__ЦЕЛЬ УПРАЖНЕНИЯ__:
Оформите строки записей ниже как JSON-список строк, по одной строке на каждую запись, без пустых строк. Возьмите строки, начиная с той, где есть «Tails 3.8 (856, 1093)», и заканчивая той, где есть «Сообщить об ошибке (126, 1282)».

::: ИСХОДНЫЕ ДАННЫЕ

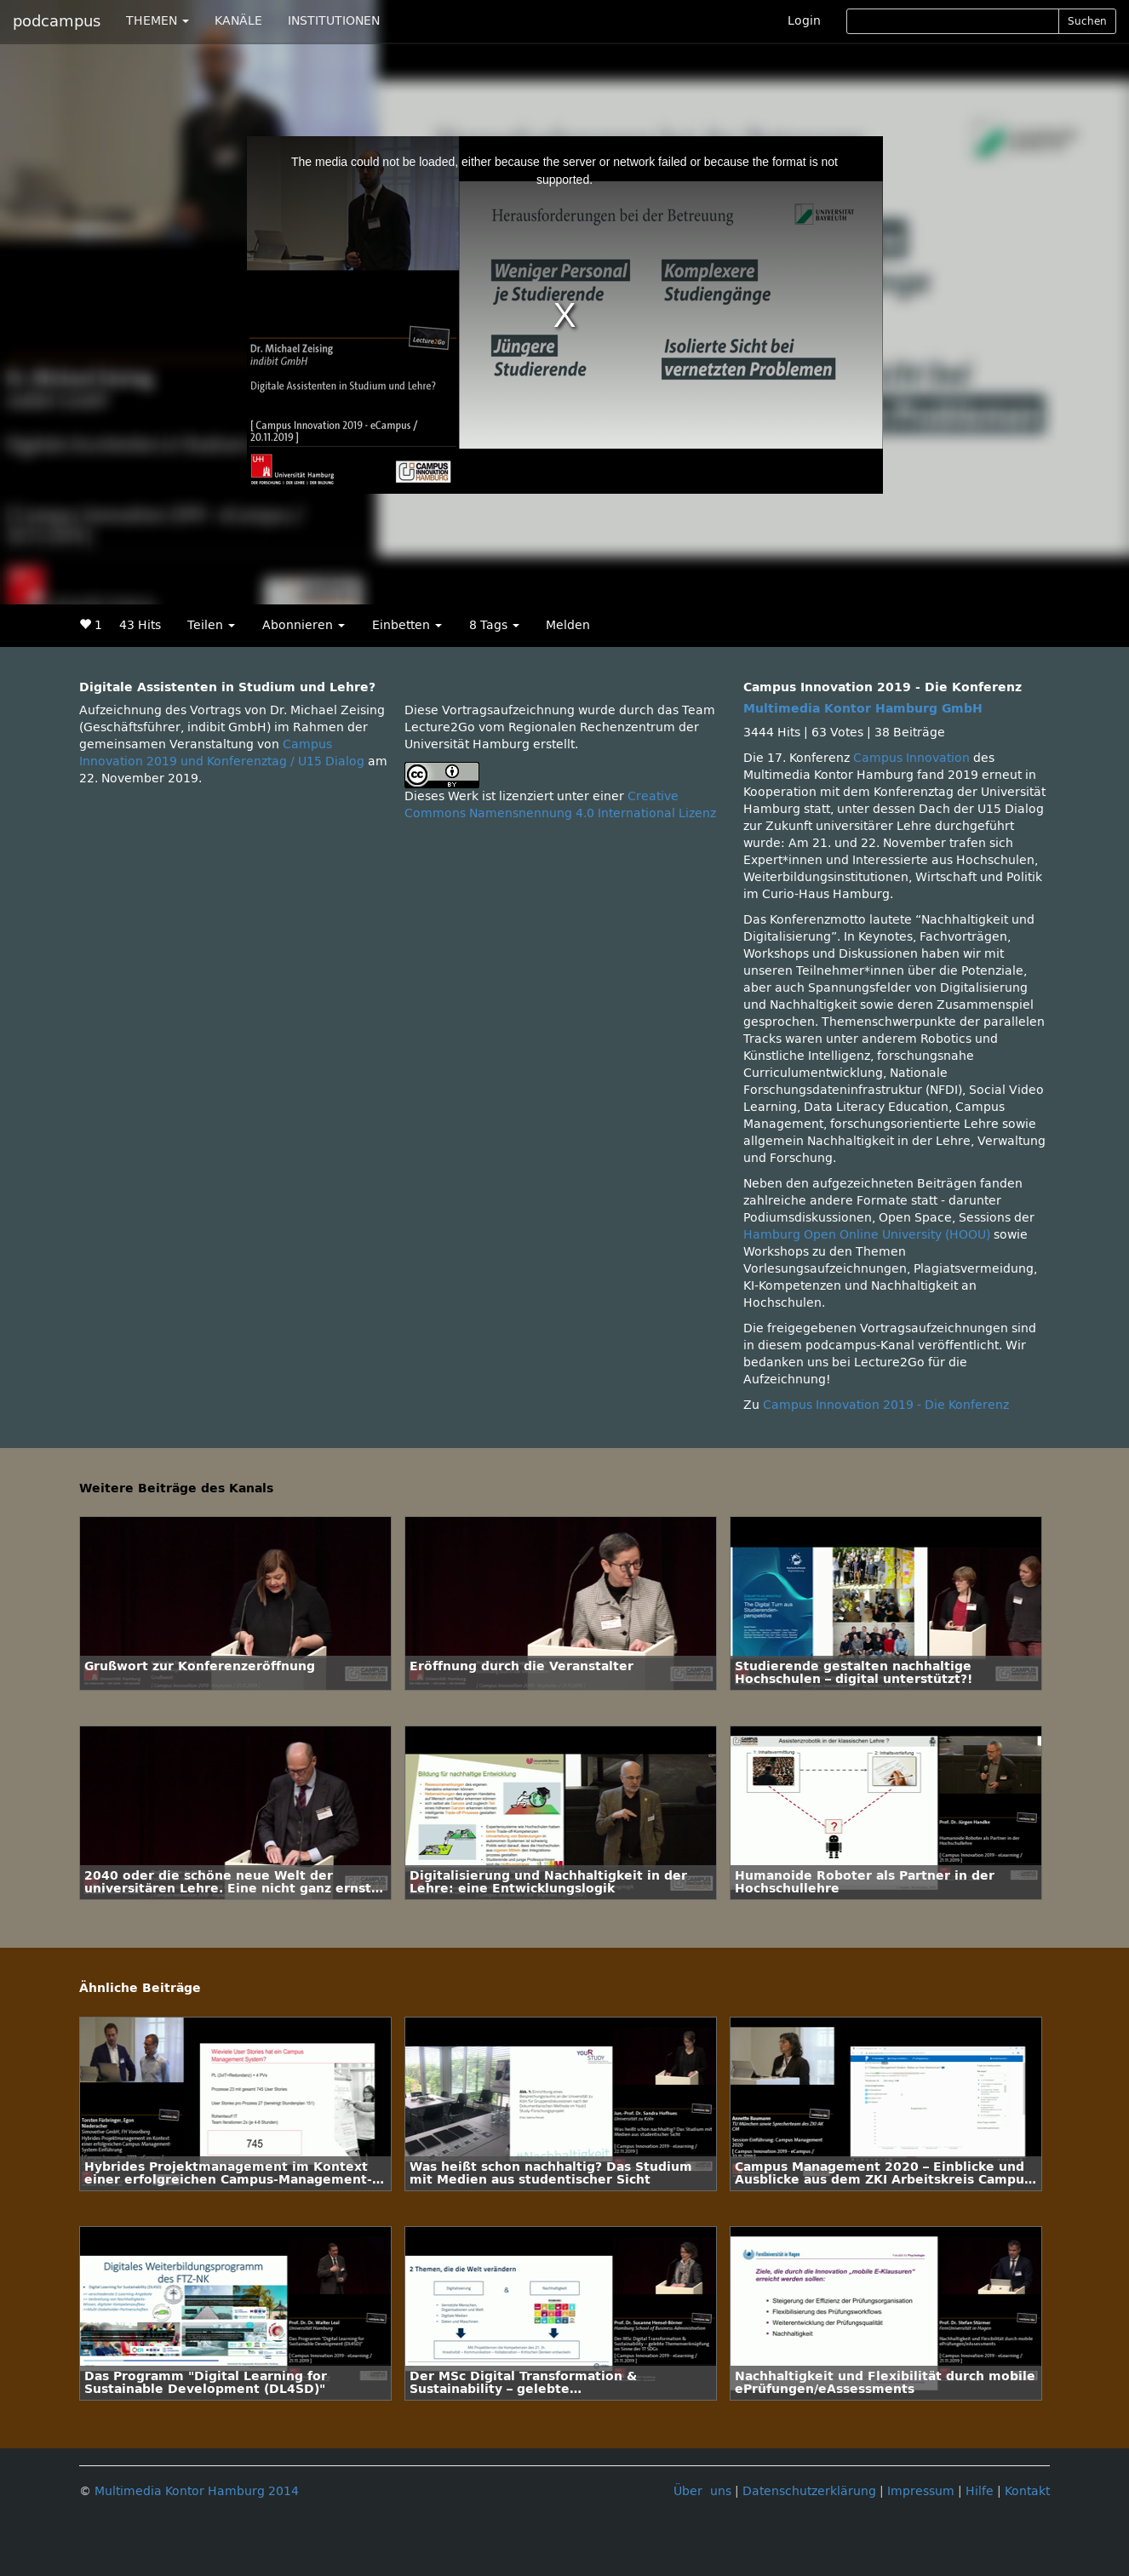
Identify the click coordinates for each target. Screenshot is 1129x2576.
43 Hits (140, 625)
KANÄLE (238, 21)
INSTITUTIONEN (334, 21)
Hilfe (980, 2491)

::::::
::: ИСХОДНЫЕ ДАННЫЕ

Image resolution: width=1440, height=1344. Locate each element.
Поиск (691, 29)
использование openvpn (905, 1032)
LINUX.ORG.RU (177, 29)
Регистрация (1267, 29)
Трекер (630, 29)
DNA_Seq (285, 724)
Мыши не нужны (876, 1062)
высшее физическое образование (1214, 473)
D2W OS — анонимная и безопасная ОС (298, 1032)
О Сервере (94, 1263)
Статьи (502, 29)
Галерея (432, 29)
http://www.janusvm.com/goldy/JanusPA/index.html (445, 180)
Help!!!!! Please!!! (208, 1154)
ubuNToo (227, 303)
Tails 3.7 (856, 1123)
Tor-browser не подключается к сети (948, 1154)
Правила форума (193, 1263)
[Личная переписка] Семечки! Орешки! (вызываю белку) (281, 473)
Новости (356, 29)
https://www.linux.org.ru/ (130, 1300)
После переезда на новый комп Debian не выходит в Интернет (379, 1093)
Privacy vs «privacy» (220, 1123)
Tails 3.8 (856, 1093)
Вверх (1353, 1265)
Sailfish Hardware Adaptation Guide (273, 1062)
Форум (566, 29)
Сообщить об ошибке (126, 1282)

::::::

__РЕШЕНИЕ ЗАДАЧИ__:
[
  "Tails 3.8 (856, 1093)",
  "Вверх (1353, 1265)",
  "Sailfish Hardware Adaptation Guide (273, 1062)",
  "Форум (566, 29)",
  "Сообщить об ошибке (126, 1282)"
]